*Text to read*:
——————
# Results of a digital active crossover unit comparison



## paulspencer (May 11, 2007)

Normally if you want to hear an active crossover, you have to buy it and set it up in your system and you probably won't get the chance to compare. Well, a chance came up to get together with some others and do some comparisons. Thought you guys might be interested in the results.

We compared
Behringer Ultradrive DCX
Behringer Ultradrive DCX with the Pilgrim audio mods
MiniDSP
DEQX

We did two tests:
1. digital conversions
2. digital active crossovers

We used an instant switching level match box that switches both inputs and outputs. For the first test, we let the units simply act as digital converters of an analogue input - ADC then DAC. We compared to a loop through wire.

For the second, we set up with the same settings and measured to ensure we were comparing level matched and with the filters doing the same thing. It's quite time consuming to set up an event like this, so it was not the last word on perfect accuracy. We did not match to within 0.1 db but we took a decent stab at matching.

We didn't do the test blind. While this may disappoint some, but I felt that using instant switching would be revealing enough. We did this test for our own curiosity, but no one had a point to prove. In a previous informal comparison, I found that was enough even with levels obviously not matched. No one in that test could hear a difference with the digital conversions vs a loop through wire, not even one person there who was certain a difference would be heard.

Our extended tests did show differences, but I'd call them subtle. At certain times, I noticed a difference in imaging where there was a small shift. The instant switch during a sustained note is quite revealing. MiniDSP appeared to have increased treble detail compared to DCX, despite mreasurements showing that it rolls off more above 20k. The measurements from what I recall didn't seem to reveal why that might be the case.

The full write up is here in my blog:
http://redspade-audio.blogspot.com/2010/12/active-crossover-listening-tests.html
and there are more comments in the linked SNA thread.

My findings if I can sum it up in a nutshell?
MiniDSP is the first one you want to try out of these.

DEQX sadly didn't quite get a fair trial, we had time limits and something wasn't quite right.


----------



## Anthony (Oct 5, 2006)
——————
*Data listing*:

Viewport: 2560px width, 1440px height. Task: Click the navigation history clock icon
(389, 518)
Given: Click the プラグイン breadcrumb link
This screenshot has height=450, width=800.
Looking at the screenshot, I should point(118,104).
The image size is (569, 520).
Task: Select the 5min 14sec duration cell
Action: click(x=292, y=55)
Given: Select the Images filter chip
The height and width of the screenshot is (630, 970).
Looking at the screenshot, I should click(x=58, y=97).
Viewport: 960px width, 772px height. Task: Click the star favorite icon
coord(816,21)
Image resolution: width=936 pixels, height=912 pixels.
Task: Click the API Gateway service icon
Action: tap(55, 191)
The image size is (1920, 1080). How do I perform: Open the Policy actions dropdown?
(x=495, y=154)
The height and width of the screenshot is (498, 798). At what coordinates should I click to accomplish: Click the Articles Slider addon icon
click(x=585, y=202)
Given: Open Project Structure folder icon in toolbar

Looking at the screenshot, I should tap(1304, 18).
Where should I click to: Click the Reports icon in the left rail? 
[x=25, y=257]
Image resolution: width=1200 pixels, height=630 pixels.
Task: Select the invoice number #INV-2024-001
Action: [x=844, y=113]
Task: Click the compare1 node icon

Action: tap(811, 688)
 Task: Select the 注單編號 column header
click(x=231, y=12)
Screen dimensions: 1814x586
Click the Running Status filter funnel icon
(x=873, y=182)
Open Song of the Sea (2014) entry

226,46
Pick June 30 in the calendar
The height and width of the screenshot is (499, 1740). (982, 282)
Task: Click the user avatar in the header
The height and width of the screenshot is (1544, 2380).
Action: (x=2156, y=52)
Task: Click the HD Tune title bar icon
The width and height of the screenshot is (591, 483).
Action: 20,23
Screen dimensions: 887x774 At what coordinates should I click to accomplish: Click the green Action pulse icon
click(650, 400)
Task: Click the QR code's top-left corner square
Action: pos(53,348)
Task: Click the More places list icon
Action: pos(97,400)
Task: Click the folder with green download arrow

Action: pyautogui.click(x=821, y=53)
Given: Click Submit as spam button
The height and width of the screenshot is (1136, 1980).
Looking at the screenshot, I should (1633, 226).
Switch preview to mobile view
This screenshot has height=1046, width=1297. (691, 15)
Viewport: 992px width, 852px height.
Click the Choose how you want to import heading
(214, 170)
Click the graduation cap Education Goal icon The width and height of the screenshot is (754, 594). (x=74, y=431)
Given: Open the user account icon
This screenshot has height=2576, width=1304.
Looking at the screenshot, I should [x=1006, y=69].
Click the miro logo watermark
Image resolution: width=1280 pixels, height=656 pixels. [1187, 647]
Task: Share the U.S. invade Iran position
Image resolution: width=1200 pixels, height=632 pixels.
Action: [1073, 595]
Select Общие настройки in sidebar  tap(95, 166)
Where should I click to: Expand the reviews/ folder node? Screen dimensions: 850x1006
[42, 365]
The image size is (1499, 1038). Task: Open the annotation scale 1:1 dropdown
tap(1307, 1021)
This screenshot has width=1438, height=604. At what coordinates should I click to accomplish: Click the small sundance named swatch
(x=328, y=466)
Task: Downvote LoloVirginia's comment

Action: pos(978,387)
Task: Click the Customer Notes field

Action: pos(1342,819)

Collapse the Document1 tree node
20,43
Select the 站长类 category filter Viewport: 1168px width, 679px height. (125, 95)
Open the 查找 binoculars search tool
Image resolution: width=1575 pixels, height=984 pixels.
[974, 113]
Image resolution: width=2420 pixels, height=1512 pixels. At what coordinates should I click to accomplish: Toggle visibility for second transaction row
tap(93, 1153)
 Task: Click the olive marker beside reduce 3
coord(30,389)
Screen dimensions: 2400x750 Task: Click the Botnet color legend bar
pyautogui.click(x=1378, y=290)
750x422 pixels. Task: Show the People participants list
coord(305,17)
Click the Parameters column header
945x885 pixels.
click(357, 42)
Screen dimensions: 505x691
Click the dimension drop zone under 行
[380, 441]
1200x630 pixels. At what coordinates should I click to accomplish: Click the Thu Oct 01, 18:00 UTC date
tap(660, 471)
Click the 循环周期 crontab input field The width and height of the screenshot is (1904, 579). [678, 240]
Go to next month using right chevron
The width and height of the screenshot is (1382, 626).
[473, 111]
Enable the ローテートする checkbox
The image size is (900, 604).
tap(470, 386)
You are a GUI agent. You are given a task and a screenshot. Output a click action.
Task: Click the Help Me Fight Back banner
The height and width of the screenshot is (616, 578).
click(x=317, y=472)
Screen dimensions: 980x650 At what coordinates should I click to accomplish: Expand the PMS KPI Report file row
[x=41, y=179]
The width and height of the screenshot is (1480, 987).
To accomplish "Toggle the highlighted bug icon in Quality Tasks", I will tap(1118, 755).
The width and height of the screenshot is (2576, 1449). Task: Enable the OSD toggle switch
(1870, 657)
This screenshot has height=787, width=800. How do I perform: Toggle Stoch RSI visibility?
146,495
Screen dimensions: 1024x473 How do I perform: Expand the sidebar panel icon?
——————
*What the exercise asks*:
Reproduce the crossover comparison text in full, word for word.

*Exercise answer*:
# Results of a digital active crossover unit comparison



## paulspencer (May 11, 2007)

Normally if you want to hear an active crossover, you have to buy it and set it up in your system and you probably won't get the chance to compare. Well, a chance came up to get together with some others and do some comparisons. Thought you guys might be interested in the results.

We compared
Behringer Ultradrive DCX
Behringer Ultradrive DCX with the Pilgrim audio mods
MiniDSP
DEQX

We did two tests:
1. digital conversions
2. digital active crossovers

We used an instant switching level match box that switches both inputs and outputs. For the first test, we let the units simply act as digital converters of an analogue input - ADC then DAC. We compared to a loop through wire.

For the second, we set up with the same settings and measured to ensure we were comparing level matched and with the filters doing the same thing. It's quite time consuming to set up an event like this, so it was not the last word on perfect accuracy. We did not match to within 0.1 db but we took a decent stab at matching.

We didn't do the test blind. While this may disappoint some, but I felt that using instant switching would be revealing enough. We did this test for our own curiosity, but no one had a point to prove. In a previous informal comparison, I found that was enough even with levels obviously not matched. No one in that test could hear a difference with the digital conversions vs a loop through wire, not even one person there who was certain a difference would be heard.

Our extended tests did show differences, but I'd call them subtle. At certain times, I noticed a difference in imaging where there was a small shift. The instant switch during a sustained note is quite revealing. MiniDSP appeared to have increased treble detail compared to DCX, despite mreasurements showing that it rolls off more above 20k. The measurements from what I recall didn't seem to reveal why that might be the case.

The full write up is here in my blog:
http://redspade-audio.blogspot.com/2010/12/active-crossover-listening-tests.html
and there are more comments in the linked SNA thread.

My findings if I can sum it up in a nutshell?
MiniDSP is the first one you want to try out of these.

DEQX sadly didn't quite get a fair trial, we had time limits and something wasn't quite right.


----------



## Anthony (Oct 5, 2006)